I’m doing similar comparisons but between Stan vs. pymc3 vs WinBugs with straight forward multiple regression models on real-world datasets. Once done I hope to share these results.

When using effective sample size to compare samplers you have to be very careful to first verify that the effective sample size is a meaningful quantity. Unfortunately effective sample size is meaningful only in the ideal conditions where a Markov chain Monte Carlo central limit theorem holds – see Sections 1 and 2 of https://arxiv.org/abs/1701.02434 and https://betanalpha.github.io/assets/case_studies/rstan_workflow.html for more details.

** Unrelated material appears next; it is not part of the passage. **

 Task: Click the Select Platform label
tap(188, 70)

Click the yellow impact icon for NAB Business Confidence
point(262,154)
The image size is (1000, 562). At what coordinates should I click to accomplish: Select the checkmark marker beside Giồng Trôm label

So far, I’ve been running three parallel chains, setting the warm-up length for each model to yield low split Rhats. I don’t think the Stan models are displaying problematic behavior (such as divergences), but I take your point that it is worth checking the models further (perhaps especially for JAGS). I haven’t meant to imply that non-centering is only about speed. I’ll try to be clearer about this.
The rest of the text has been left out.